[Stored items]
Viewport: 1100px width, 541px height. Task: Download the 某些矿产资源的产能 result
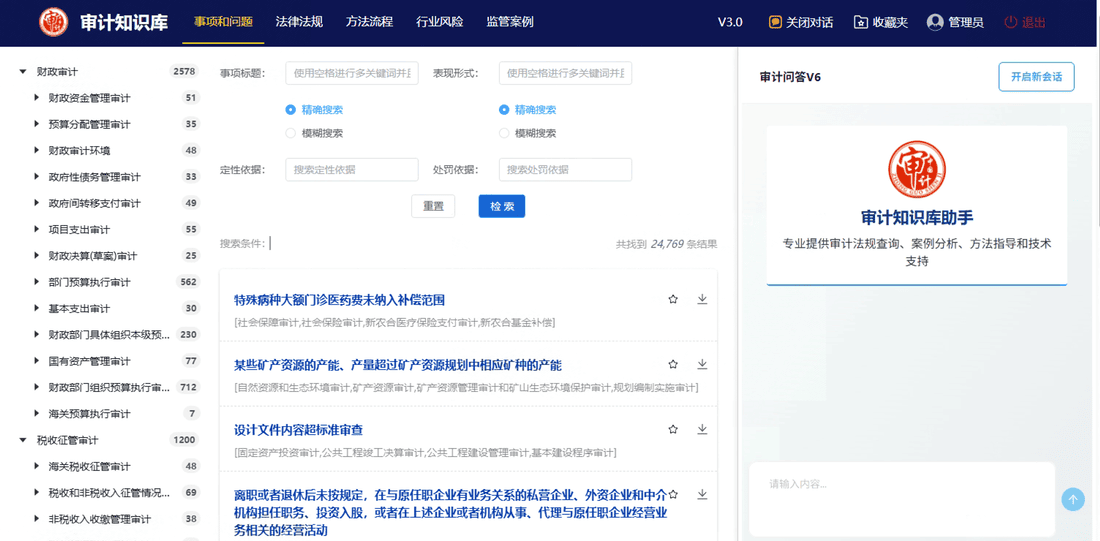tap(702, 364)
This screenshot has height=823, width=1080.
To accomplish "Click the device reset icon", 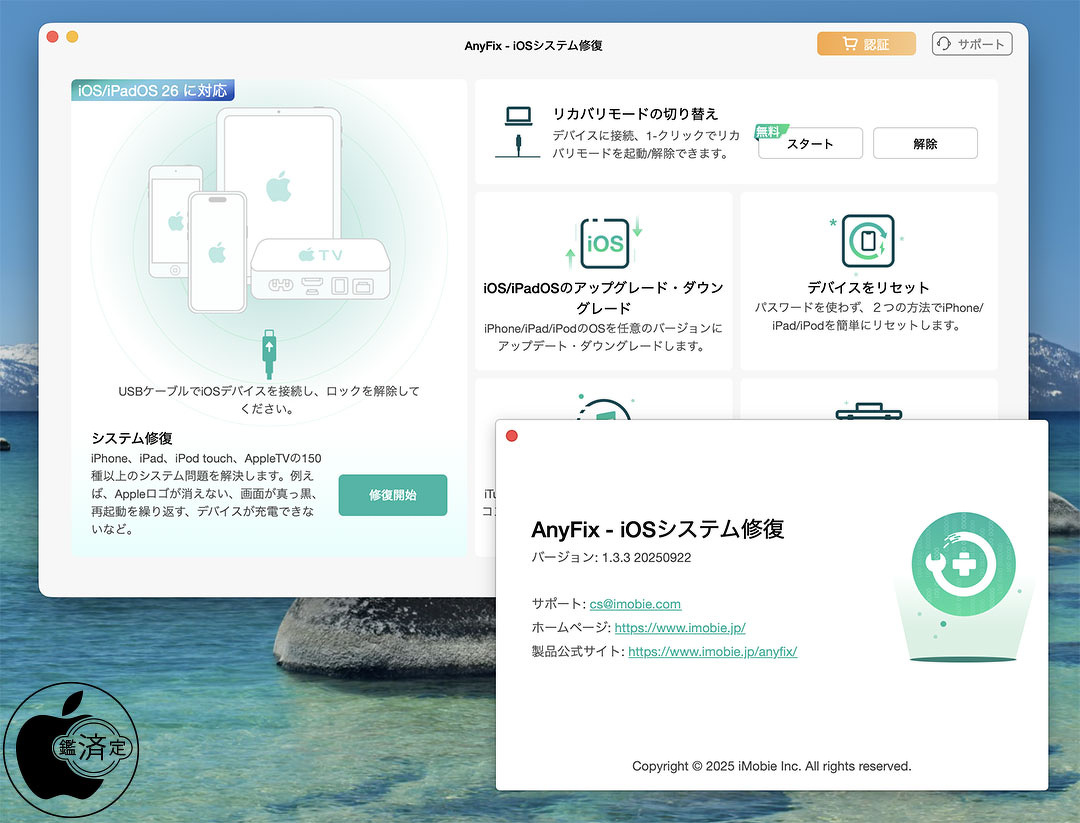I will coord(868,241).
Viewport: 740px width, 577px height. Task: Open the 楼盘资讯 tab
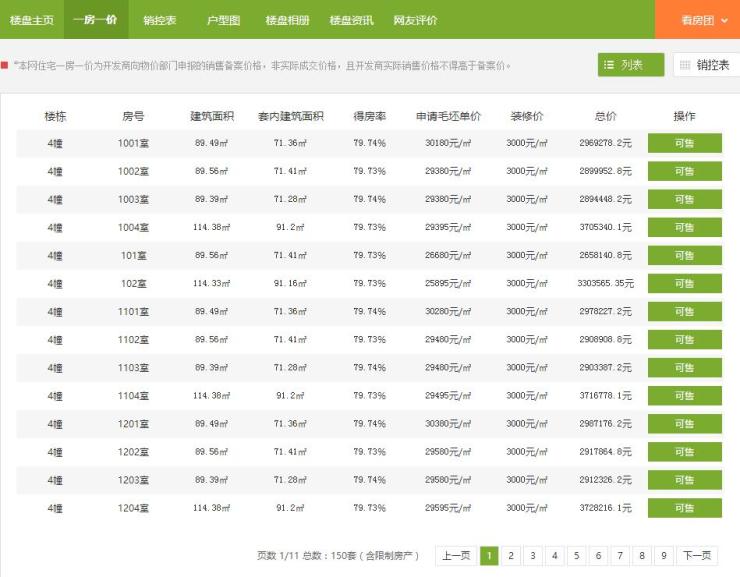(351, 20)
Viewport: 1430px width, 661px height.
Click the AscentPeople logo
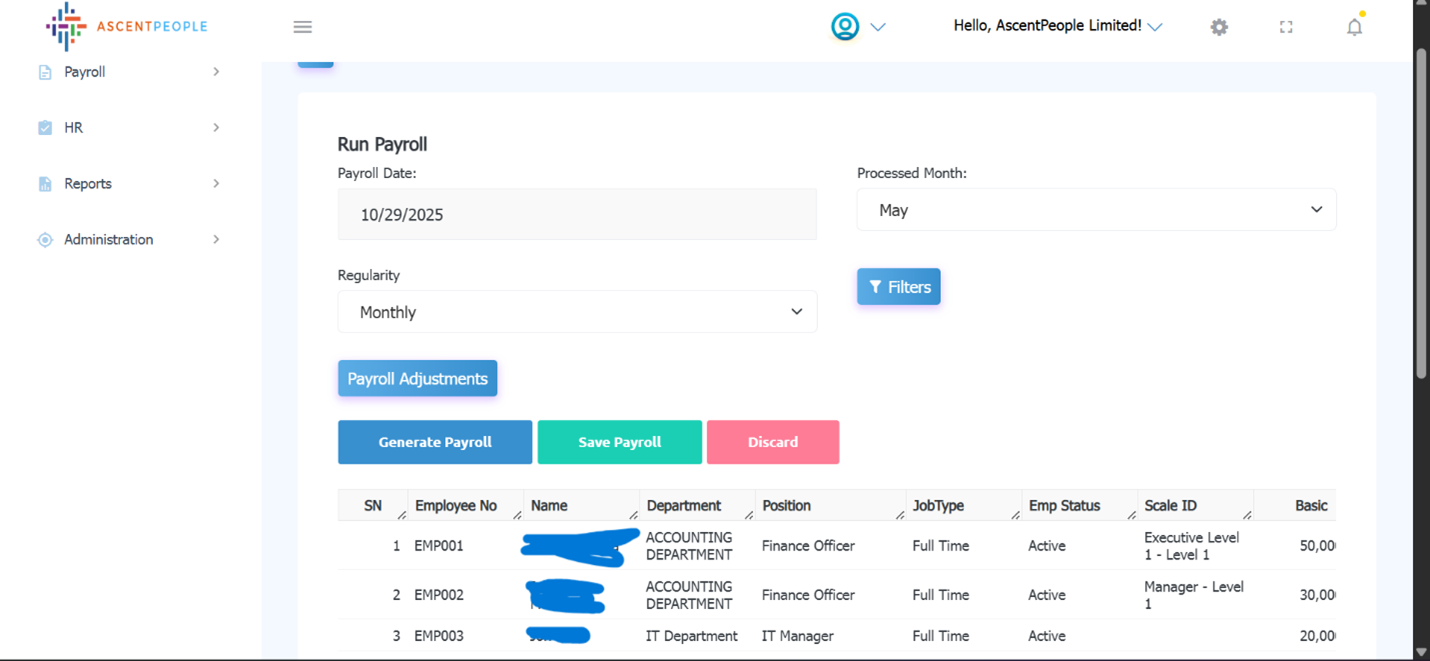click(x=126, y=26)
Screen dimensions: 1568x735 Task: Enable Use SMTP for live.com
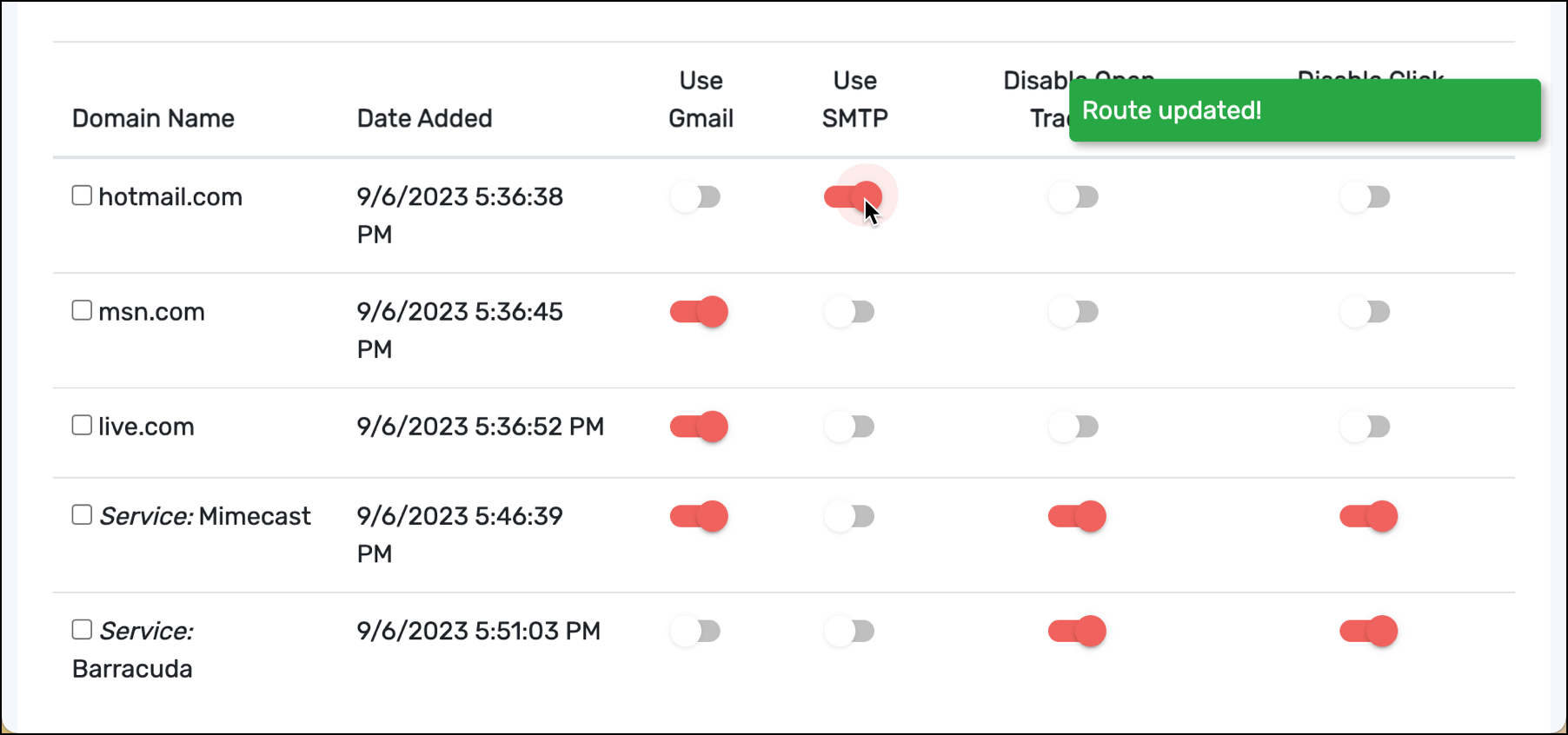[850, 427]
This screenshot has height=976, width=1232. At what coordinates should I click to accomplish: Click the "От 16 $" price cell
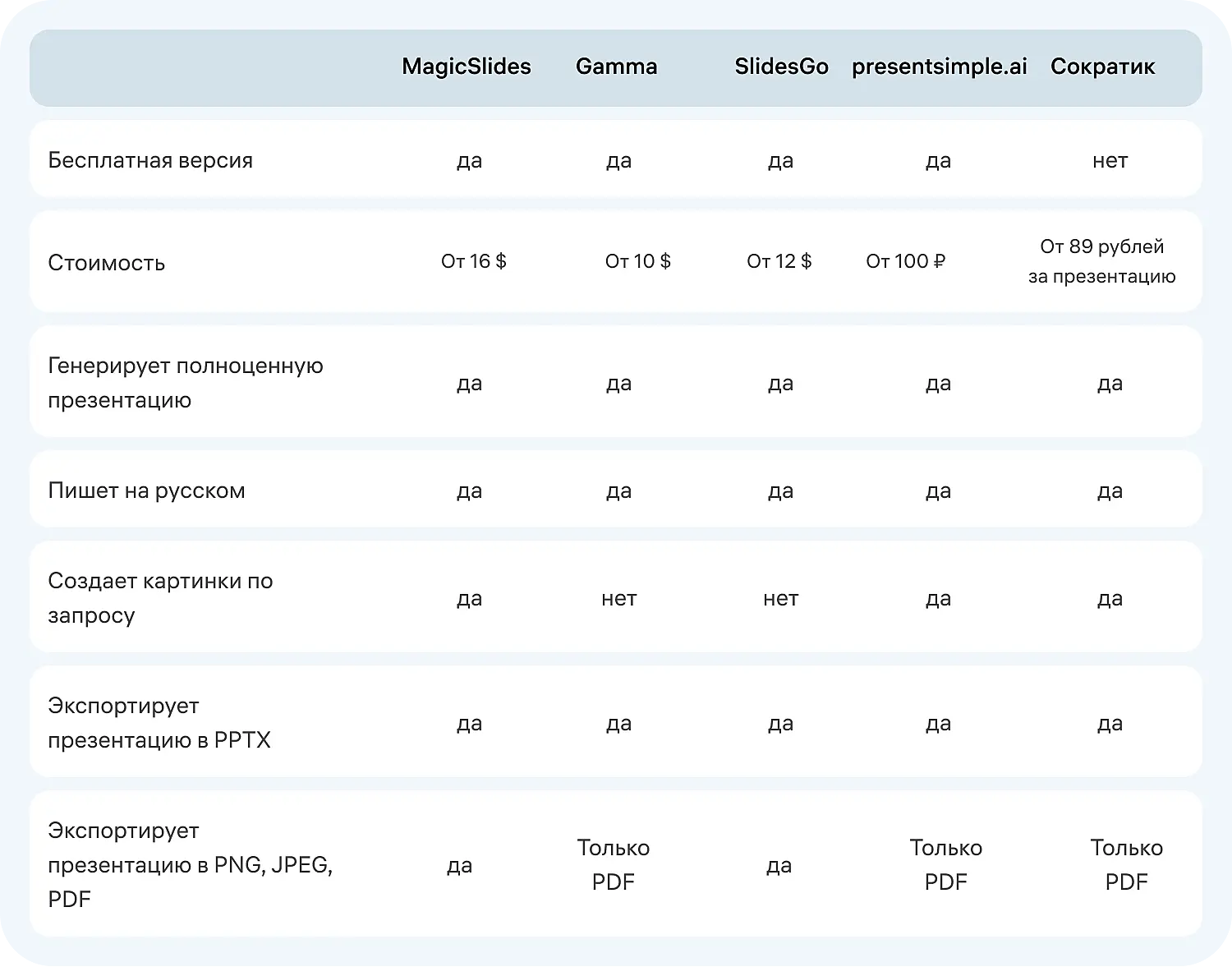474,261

■ What needs to be done
Show each line above that contains the string "screenshot".

■ Solution below
This screenshot has height=823, width=1080.
This screenshot has height=976, width=1232. At what coordinates should I click to accomplish: Click the "От 16 $" price cell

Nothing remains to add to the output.